(Stored items)
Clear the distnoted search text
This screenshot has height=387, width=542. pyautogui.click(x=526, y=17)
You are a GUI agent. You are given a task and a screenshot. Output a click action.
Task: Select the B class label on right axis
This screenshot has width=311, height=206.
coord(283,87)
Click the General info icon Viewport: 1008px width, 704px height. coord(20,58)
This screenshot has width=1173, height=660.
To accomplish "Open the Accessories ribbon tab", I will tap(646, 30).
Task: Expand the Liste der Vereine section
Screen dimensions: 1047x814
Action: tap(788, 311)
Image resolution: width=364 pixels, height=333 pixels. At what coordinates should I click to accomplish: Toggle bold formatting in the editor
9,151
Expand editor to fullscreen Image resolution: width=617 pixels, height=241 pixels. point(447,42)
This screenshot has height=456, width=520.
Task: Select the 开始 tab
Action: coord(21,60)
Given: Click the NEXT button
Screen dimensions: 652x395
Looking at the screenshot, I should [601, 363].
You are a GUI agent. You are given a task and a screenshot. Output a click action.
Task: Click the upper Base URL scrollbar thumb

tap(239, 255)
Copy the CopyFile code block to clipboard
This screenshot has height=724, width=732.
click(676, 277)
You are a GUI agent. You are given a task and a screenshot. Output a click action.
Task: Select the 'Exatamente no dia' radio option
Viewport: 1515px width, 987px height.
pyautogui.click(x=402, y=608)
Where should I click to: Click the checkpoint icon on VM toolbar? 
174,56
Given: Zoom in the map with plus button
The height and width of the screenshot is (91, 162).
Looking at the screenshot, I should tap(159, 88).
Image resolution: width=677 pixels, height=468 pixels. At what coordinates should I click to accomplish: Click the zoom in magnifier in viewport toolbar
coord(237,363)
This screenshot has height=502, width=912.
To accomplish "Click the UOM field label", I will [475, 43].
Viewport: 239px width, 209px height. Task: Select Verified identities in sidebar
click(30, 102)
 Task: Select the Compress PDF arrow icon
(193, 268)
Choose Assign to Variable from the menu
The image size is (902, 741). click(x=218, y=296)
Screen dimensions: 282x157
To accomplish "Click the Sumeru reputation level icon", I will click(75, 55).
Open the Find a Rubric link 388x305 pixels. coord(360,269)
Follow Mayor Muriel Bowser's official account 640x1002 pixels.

■ **WORK TO BE COMPLETED**
Transcribe only, please, the lines from the first line of the records through the line with "Screen dimensions: 282x157". Both of those lines are included.

■ **COMPLETED EXERCISE**
Clear the distnoted search text
This screenshot has height=387, width=542. pyautogui.click(x=526, y=17)
You are a GUI agent. You are given a task and a screenshot. Output a click action.
Task: Select the B class label on right axis
This screenshot has width=311, height=206.
coord(283,87)
Click the General info icon Viewport: 1008px width, 704px height. coord(20,58)
This screenshot has width=1173, height=660.
To accomplish "Open the Accessories ribbon tab", I will tap(646, 30).
Task: Expand the Liste der Vereine section
Screen dimensions: 1047x814
Action: tap(788, 311)
Image resolution: width=364 pixels, height=333 pixels. At what coordinates should I click to accomplish: Toggle bold formatting in the editor
9,151
Expand editor to fullscreen Image resolution: width=617 pixels, height=241 pixels. point(447,42)
This screenshot has height=456, width=520.
Task: Select the 开始 tab
Action: coord(21,60)
Given: Click the NEXT button
Screen dimensions: 652x395
Looking at the screenshot, I should [601, 363].
You are a GUI agent. You are given a task and a screenshot. Output a click action.
Task: Click the upper Base URL scrollbar thumb

tap(239, 255)
Copy the CopyFile code block to clipboard
This screenshot has height=724, width=732.
click(676, 277)
You are a GUI agent. You are given a task and a screenshot. Output a click action.
Task: Select the 'Exatamente no dia' radio option
Viewport: 1515px width, 987px height.
pyautogui.click(x=402, y=608)
Where should I click to: Click the checkpoint icon on VM toolbar? 
174,56
Given: Zoom in the map with plus button
The height and width of the screenshot is (91, 162).
Looking at the screenshot, I should tap(159, 88).
Image resolution: width=677 pixels, height=468 pixels. At what coordinates should I click to accomplish: Click the zoom in magnifier in viewport toolbar
coord(237,363)
This screenshot has height=502, width=912.
To accomplish "Click the UOM field label", I will [475, 43].
Viewport: 239px width, 209px height. Task: Select Verified identities in sidebar
click(30, 102)
 Task: Select the Compress PDF arrow icon
(193, 268)
Choose Assign to Variable from the menu
The image size is (902, 741). click(x=218, y=296)
Screen dimensions: 282x157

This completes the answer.